### RECORDED INFORMATION ###
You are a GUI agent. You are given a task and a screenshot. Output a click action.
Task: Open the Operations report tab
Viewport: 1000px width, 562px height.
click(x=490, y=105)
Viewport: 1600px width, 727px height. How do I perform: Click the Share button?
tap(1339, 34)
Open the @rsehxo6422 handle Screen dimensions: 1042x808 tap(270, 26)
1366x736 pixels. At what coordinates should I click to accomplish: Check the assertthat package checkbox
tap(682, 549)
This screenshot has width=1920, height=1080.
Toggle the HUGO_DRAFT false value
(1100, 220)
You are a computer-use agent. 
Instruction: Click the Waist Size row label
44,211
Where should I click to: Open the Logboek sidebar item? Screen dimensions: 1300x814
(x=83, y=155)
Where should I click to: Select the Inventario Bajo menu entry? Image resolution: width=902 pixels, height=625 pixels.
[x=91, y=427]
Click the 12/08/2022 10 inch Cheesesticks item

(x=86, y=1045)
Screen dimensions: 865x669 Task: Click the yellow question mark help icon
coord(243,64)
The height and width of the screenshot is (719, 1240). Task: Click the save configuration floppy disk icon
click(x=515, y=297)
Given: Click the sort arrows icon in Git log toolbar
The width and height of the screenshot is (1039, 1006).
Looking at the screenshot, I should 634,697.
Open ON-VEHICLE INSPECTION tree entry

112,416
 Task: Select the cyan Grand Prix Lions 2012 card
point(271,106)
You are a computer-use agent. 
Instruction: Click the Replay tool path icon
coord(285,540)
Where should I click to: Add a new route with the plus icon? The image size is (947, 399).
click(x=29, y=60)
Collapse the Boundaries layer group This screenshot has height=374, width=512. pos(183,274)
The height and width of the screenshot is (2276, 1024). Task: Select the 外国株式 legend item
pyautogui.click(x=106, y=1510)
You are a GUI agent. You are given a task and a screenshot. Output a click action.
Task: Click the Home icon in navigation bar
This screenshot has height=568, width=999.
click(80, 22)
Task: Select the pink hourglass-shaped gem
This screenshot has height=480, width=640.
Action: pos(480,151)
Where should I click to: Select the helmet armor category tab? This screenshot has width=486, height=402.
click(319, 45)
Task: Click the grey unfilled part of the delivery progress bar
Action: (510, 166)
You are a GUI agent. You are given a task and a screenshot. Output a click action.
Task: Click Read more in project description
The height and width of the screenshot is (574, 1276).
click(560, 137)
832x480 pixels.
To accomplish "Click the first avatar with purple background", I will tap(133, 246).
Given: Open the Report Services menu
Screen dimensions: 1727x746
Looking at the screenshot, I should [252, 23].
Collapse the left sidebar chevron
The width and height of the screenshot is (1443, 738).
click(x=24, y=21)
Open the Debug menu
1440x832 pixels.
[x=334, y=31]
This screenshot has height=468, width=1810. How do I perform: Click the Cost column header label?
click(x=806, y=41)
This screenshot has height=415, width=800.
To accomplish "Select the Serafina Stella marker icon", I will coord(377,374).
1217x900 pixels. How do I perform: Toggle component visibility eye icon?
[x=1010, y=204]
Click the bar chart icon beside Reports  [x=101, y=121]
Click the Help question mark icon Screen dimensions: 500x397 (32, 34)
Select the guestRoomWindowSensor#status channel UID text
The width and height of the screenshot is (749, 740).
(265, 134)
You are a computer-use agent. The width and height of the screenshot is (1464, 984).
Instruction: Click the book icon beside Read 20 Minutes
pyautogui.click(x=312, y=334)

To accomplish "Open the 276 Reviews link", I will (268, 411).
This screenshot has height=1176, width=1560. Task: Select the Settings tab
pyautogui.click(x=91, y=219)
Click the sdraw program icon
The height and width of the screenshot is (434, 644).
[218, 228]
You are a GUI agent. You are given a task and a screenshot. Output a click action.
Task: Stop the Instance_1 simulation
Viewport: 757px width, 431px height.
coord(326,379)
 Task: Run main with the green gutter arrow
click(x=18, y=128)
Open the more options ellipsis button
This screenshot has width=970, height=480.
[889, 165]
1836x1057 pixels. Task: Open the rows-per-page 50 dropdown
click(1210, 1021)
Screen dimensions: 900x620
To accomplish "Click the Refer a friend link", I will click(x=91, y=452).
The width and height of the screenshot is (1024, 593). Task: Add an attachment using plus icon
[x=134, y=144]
###
> _WORK REQUIRED_: No line may be left out; the records are to be transcribed in full.

> _SOLVED PROBLEM_:
You are a GUI agent. You are given a task and a screenshot. Output a click action.
Task: Open the Operations report tab
Viewport: 1000px width, 562px height.
click(x=490, y=105)
Viewport: 1600px width, 727px height. How do I perform: Click the Share button?
tap(1339, 34)
Open the @rsehxo6422 handle Screen dimensions: 1042x808 tap(270, 26)
1366x736 pixels. At what coordinates should I click to accomplish: Check the assertthat package checkbox
tap(682, 549)
This screenshot has width=1920, height=1080.
Toggle the HUGO_DRAFT false value
(1100, 220)
You are a computer-use agent. 
Instruction: Click the Waist Size row label
44,211
Where should I click to: Open the Logboek sidebar item? Screen dimensions: 1300x814
(x=83, y=155)
Where should I click to: Select the Inventario Bajo menu entry? Image resolution: width=902 pixels, height=625 pixels.
[x=91, y=427]
Click the 12/08/2022 10 inch Cheesesticks item

(x=86, y=1045)
Screen dimensions: 865x669 Task: Click the yellow question mark help icon
coord(243,64)
The height and width of the screenshot is (719, 1240). Task: Click the save configuration floppy disk icon
click(x=515, y=297)
Given: Click the sort arrows icon in Git log toolbar
The width and height of the screenshot is (1039, 1006).
Looking at the screenshot, I should 634,697.
Open ON-VEHICLE INSPECTION tree entry

112,416
 Task: Select the cyan Grand Prix Lions 2012 card
point(271,106)
You are a computer-use agent. 
Instruction: Click the Replay tool path icon
coord(285,540)
Where should I click to: Add a new route with the plus icon? The image size is (947, 399).
click(x=29, y=60)
Collapse the Boundaries layer group This screenshot has height=374, width=512. pos(183,274)
The height and width of the screenshot is (2276, 1024). Task: Select the 外国株式 legend item
pyautogui.click(x=106, y=1510)
You are a GUI agent. You are given a task and a screenshot. Output a click action.
Task: Click the Home icon in navigation bar
This screenshot has height=568, width=999.
click(80, 22)
Task: Select the pink hourglass-shaped gem
This screenshot has height=480, width=640.
Action: pos(480,151)
Where should I click to: Select the helmet armor category tab? This screenshot has width=486, height=402.
click(319, 45)
Task: Click the grey unfilled part of the delivery progress bar
Action: (510, 166)
You are a GUI agent. You are given a task and a screenshot. Output a click action.
Task: Click Read more in project description
The height and width of the screenshot is (574, 1276).
click(560, 137)
832x480 pixels.
To accomplish "Click the first avatar with purple background", I will tap(133, 246).
Given: Open the Report Services menu
Screen dimensions: 1727x746
Looking at the screenshot, I should [252, 23].
Collapse the left sidebar chevron
The width and height of the screenshot is (1443, 738).
click(x=24, y=21)
Open the Debug menu
1440x832 pixels.
[x=334, y=31]
This screenshot has height=468, width=1810. How do I perform: Click the Cost column header label?
click(x=806, y=41)
This screenshot has height=415, width=800.
To accomplish "Select the Serafina Stella marker icon", I will coord(377,374).
1217x900 pixels. How do I perform: Toggle component visibility eye icon?
[x=1010, y=204]
Click the bar chart icon beside Reports  [x=101, y=121]
Click the Help question mark icon Screen dimensions: 500x397 (32, 34)
Select the guestRoomWindowSensor#status channel UID text
The width and height of the screenshot is (749, 740).
(265, 134)
You are a computer-use agent. The width and height of the screenshot is (1464, 984).
Instruction: Click the book icon beside Read 20 Minutes
pyautogui.click(x=312, y=334)

To accomplish "Open the 276 Reviews link", I will (268, 411).
This screenshot has height=1176, width=1560. Task: Select the Settings tab
pyautogui.click(x=91, y=219)
Click the sdraw program icon
The height and width of the screenshot is (434, 644).
[218, 228]
You are a GUI agent. You are given a task and a screenshot. Output a click action.
Task: Stop the Instance_1 simulation
Viewport: 757px width, 431px height.
coord(326,379)
 Task: Run main with the green gutter arrow
click(x=18, y=128)
Open the more options ellipsis button
This screenshot has width=970, height=480.
[889, 165]
1836x1057 pixels. Task: Open the rows-per-page 50 dropdown
click(1210, 1021)
Screen dimensions: 900x620
To accomplish "Click the Refer a friend link", I will click(x=91, y=452).
The width and height of the screenshot is (1024, 593). Task: Add an attachment using plus icon
[x=134, y=144]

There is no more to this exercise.